Tuesday, September 20, 2016

GPU path tracing tutorial 4: Optimised BVH building, faster traversal and intersection kernels and HDR environment lighting

For this tutorial, I've implemented a couple of improvements based on the high performance GPU ray tracing framework of Timo Aila, Samuli Laine and Tero Karras (Nvidia research) which is described in their 2009 paper "Understanding the efficiency of ray traversal on GPUs" and the 2012 addendum to the original paper which contains specifically hand tuned kernels for Fermi and Kepler GPUs (which also works on Maxwell). The code for this framework is open source and can be found at the Google code repository (which is about to be phased out) or on GitHub. The ray tracing kernels are thoroughly optimised and deliver state-of-the-art performance (the code from this tutorial is 2-3 times faster than the previous one).  For that reason, they are also used in the production grade CUDA path tracer Cycles:

- wiki.blender.org/index.php/Dev:Source/Render/Cycles/BVH

- github.com/doug65536/blender/blob/master/intern/cycles/kernel/kernel_bvh.h

- github.com/doug65536/blender/blob/master/intern/cycles/kernel/kernel_bvh_traversal.h

The major improvements from this framework are:

- Spatial split BVH: this BVH building method is based on Nvidia's "Spatial splits in bounding volume hierarchies" paper by Martin Stich. It aims to reduce BVH node overlap (a high amount of node overlap lowers ray tracing performance) by combining the object splitting strategy of regular BVH building (according to a surface area heuristic or SAH) with the space splitting method of kd-tree building. The algorithm determines for each triangle whether "splitting" it (by creating duplicate references to the triangle and storing them in its overlapping nodes) lowers the cost of ray/node intersections compared to the "unsplit" case. The result is a very high quality acceleration structure with ray traversal performance which on average is significantly higher than (or in the worst case equal to) a regular SAH BVH.

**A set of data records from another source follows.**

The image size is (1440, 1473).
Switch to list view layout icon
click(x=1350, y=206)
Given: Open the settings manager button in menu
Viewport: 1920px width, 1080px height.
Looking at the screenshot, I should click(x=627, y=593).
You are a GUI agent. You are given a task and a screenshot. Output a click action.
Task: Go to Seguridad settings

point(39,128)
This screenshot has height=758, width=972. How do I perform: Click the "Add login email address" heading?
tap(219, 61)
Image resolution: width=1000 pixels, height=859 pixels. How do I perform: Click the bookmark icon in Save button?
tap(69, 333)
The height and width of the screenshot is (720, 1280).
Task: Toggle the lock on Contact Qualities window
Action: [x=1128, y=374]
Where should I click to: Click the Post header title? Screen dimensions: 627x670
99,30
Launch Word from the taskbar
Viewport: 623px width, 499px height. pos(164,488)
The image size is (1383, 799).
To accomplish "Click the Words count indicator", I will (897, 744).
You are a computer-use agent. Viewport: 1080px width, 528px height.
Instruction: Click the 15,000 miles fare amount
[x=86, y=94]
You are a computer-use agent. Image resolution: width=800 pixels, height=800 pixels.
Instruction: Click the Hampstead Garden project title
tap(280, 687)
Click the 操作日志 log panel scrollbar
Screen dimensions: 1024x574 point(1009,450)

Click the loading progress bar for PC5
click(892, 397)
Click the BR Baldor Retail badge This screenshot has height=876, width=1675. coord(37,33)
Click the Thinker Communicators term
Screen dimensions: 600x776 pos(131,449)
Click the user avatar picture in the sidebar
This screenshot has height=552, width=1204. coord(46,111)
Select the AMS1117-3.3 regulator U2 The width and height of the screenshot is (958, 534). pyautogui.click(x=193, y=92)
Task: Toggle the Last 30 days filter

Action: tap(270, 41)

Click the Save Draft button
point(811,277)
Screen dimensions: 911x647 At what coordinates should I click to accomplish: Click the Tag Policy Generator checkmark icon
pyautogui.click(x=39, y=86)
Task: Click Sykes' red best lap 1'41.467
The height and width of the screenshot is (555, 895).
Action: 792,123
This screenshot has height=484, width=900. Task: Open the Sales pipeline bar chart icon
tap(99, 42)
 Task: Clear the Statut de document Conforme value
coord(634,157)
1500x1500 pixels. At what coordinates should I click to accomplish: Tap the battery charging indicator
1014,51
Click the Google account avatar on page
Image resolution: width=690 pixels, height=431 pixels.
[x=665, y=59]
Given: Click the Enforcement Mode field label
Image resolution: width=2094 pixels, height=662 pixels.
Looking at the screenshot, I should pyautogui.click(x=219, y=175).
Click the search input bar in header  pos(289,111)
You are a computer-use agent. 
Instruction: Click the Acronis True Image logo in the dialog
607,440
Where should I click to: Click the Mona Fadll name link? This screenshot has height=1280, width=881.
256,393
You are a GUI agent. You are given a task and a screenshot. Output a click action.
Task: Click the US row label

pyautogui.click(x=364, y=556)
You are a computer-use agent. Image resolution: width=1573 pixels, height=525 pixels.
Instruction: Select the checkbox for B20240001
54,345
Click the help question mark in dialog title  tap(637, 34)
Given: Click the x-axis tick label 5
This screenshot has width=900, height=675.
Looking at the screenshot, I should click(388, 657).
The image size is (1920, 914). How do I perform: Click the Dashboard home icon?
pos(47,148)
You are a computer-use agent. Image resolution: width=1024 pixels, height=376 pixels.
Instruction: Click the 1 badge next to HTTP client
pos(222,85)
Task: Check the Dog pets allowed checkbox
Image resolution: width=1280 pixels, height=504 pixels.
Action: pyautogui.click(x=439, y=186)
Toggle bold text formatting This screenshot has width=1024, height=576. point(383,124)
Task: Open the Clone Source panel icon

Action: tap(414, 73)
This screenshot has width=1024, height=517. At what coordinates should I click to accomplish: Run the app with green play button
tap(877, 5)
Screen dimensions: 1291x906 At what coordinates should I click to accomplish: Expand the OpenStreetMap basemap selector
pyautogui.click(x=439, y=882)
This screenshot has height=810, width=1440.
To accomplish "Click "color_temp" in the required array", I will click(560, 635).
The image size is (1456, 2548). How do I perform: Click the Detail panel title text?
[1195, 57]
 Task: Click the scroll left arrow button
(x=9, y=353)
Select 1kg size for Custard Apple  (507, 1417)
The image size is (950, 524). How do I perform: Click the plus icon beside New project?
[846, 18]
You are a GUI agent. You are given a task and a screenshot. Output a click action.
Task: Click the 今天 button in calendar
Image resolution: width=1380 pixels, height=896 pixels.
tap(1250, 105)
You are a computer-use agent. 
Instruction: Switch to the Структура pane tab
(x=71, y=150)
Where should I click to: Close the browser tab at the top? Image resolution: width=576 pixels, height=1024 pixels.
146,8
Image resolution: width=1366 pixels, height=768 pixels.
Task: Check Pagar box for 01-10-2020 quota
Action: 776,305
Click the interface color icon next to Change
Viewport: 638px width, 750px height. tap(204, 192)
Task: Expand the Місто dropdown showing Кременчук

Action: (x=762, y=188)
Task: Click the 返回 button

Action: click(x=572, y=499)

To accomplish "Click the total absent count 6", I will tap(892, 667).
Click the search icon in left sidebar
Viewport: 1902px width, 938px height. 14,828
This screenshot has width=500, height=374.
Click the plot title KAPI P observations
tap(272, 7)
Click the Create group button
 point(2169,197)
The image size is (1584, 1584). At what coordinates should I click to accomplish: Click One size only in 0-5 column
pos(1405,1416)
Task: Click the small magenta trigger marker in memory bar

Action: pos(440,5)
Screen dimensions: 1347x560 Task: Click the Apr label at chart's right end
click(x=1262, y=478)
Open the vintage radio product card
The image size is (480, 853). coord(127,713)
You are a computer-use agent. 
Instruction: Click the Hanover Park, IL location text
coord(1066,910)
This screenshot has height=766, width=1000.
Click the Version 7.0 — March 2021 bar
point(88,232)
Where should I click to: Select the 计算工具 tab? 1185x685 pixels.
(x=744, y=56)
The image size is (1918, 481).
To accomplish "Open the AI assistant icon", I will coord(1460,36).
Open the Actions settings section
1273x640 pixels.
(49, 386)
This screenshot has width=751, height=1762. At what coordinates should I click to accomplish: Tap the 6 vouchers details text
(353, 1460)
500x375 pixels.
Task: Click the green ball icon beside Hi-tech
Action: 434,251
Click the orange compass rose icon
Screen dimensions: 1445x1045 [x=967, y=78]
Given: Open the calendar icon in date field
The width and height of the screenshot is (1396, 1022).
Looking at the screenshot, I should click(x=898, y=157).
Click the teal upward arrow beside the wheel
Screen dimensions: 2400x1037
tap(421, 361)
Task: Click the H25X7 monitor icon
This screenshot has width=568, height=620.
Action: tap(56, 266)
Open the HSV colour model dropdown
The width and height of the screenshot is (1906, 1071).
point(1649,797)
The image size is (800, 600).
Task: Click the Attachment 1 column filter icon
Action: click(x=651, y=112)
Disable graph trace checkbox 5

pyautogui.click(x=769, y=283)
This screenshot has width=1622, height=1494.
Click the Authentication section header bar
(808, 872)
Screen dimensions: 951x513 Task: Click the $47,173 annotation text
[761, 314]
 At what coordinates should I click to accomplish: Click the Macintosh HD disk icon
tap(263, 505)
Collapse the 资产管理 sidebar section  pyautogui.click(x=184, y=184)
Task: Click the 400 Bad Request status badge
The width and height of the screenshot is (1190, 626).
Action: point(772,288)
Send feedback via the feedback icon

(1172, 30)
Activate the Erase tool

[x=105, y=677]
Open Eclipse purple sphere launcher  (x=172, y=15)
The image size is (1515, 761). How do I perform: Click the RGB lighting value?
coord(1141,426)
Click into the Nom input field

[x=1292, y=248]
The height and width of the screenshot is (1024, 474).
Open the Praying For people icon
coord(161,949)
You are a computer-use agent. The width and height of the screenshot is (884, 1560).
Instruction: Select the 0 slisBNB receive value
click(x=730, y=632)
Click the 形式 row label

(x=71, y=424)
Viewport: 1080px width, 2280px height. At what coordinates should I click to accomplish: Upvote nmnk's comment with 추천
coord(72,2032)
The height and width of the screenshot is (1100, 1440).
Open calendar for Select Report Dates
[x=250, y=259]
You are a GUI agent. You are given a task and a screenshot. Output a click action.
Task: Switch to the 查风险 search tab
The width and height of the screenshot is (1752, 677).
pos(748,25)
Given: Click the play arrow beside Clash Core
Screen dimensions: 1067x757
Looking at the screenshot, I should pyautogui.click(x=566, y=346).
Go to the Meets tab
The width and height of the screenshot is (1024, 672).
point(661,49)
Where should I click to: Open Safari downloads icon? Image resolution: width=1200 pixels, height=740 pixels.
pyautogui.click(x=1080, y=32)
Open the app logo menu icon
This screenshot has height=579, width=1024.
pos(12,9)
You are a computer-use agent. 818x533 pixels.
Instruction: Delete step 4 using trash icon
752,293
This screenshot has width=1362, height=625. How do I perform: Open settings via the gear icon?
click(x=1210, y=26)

- Woop ray/triangle intersection: this algorithm is explained in "Real-time ray tracing of dynamic scenes on an FPGA chip". It basically transforms each triangle in the mesh to a unit triangle with vertices (0, 0, 0), (1, 0, 0) and (0, 1, 0). During rendering, a ray is transformed into "unit triangle space" using a triangle specific affine triangle transformation and intersected with the unit triangle, which is a much simpler computation.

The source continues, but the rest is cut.